## What you will do
Reproduce the passage below about Hill's Museum of Contemporary Ideas word for word, leaving nothing out and adding nothing.

## Source text
-.-.-
Fact and fiction are blurred, as they are for most artists who also work as critics; Hill worked in the late Eighties as founding editor of the Scottish art magazine Alba. Wary but intrigued, Flash Art published a news item on the Museum in Summer 1991; The Museum of Contemporary Ideas had published a list of the Art World’s Top 100 Words and Phrases, in a computer analysis of the world’s leading art magazines.

‘Postmodernism’, ‘modernism’, ‘fiction’, ‘humour’ and ‘irony’ led the pack. ‘Neo-geo’ dropped from 9th position to 79; ‘tragedy’ dropped from position 4 to 83; ‘secondary market’ jumped from 62 to 10. Galeries Magazine, in May 1992, published an equally ambivalent news item about Hill’s Museum: the artist had just completed a mail-out to the world’s curators and museums of a new press kit, comprising a complimentary MoCI pen and a drinks coaster for the Museum’s Bar, Plato’s Cave. At a time when the lecturing of an audience is taken for criticality, Hill’s target — art galleries and his fellow artists — is more unusual. One recent press-release, on the current Documenta, indicated the direction this artist’s new work is taking: simulating an insider’s industry newsletter, the Museum is now circulating fabricated art world gossip.
-.-.-
## Data below
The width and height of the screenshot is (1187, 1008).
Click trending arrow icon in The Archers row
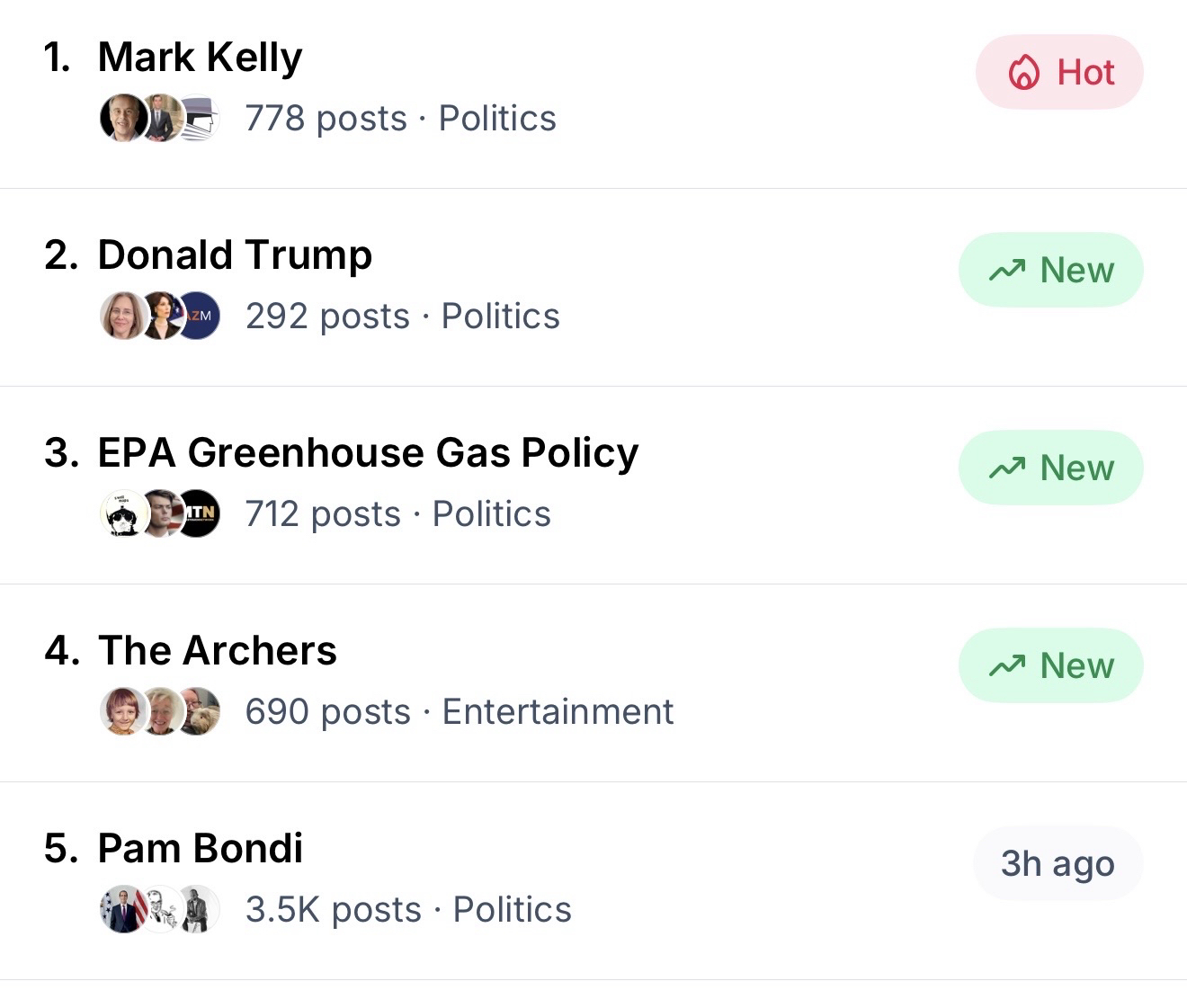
-.-.-
## Response to this exercise
Fact and fiction are blurred, as they are for most artists who also work as critics; Hill worked in the late Eighties as founding editor of the Scottish art magazine Alba. Wary but intrigued, Flash Art published a news item on the Museum in Summer 1991; The Museum of Contemporary Ideas had published a list of the Art World’s Top 100 Words and Phrases, in a computer analysis of the world’s leading art magazines.

‘Postmodernism’, ‘modernism’, ‘fiction’, ‘humour’ and ‘irony’ led the pack. ‘Neo-geo’ dropped from 9th position to 79; ‘tragedy’ dropped from position 4 to 83; ‘secondary market’ jumped from 62 to 10. Galeries Magazine, in May 1992, published an equally ambivalent news item about Hill’s Museum: the artist had just completed a mail-out to the world’s curators and museums of a new press kit, comprising a complimentary MoCI pen and a drinks coaster for the Museum’s Bar, Plato’s Cave. At a time when the lecturing of an audience is taken for criticality, Hill’s target — art galleries and his fellow artists — is more unusual. One recent press-release, on the current Documenta, indicated the direction this artist’s new work is taking: simulating an insider’s industry newsletter, the Museum is now circulating fabricated art world gossip.